When I picked up my friend Mike in Huntington and we headed for Woodstock in my Volkswagen Beetle on Saturday morning, Aug. 16, 1969, we still didn’t know what had happened. We only knew that all of our friends, everybody our age, had gone there, and we figured we might as well go, too.

But as we crossed the Hudson River and turned northwest, the news on the radio told us that Woodstock had turned from a three-day rock music festival into the signature cultural event of a generation of Americans.

A half million young people in their late-teens and early-20s from all over the country had trekked to Bethel, N.Y., and their arrival astonished themselves and everyone else.

They had been heading for Woodstock for about two decades, of course, under various names: The Beats, the youth culture, the counterculture, and finally the hippies. They marched to the beat of rock and roll, shocking their elders, sometimes behaving outlandishly. Mostly, they rode a wave of social change that had accelerated faster than anyone had expected.

At Woodstock, they reached critical mass, and for a moment lasting one long weekend, they shared an extraordinary experience.

## Dataset entries
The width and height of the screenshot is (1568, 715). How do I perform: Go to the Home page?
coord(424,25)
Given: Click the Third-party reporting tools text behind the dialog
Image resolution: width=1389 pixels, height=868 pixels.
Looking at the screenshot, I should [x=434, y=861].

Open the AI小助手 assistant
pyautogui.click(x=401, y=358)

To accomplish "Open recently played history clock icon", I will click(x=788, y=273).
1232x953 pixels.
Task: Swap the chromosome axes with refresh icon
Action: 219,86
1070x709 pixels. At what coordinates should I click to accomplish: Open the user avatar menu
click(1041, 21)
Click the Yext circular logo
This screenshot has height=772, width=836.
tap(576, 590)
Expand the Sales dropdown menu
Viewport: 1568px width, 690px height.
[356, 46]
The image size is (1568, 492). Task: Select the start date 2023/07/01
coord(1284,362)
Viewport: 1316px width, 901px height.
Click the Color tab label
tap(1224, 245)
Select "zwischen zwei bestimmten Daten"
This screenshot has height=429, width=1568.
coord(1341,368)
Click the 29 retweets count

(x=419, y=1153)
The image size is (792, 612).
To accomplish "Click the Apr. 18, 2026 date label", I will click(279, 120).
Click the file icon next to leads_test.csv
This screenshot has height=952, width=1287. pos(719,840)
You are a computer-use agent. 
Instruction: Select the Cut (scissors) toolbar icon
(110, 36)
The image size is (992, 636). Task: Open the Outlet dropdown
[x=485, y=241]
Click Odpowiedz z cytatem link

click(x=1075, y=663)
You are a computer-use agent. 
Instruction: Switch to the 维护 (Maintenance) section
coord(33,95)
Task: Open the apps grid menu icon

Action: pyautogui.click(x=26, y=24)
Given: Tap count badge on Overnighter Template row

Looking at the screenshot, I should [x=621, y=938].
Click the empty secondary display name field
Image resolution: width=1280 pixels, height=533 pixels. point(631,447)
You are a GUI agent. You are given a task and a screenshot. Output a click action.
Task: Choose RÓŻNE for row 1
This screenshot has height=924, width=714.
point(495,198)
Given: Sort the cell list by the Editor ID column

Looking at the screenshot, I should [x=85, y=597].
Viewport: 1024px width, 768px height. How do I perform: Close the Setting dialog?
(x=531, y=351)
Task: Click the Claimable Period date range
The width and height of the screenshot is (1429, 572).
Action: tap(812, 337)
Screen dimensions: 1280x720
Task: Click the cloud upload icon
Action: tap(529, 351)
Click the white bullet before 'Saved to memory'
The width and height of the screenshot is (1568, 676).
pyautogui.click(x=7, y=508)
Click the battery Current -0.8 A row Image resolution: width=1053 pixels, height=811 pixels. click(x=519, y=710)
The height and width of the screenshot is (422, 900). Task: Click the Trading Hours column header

## Written exercise
In the Woodstock text, how many young people traveled to Bethel, N.Y.?

## Result
A half million.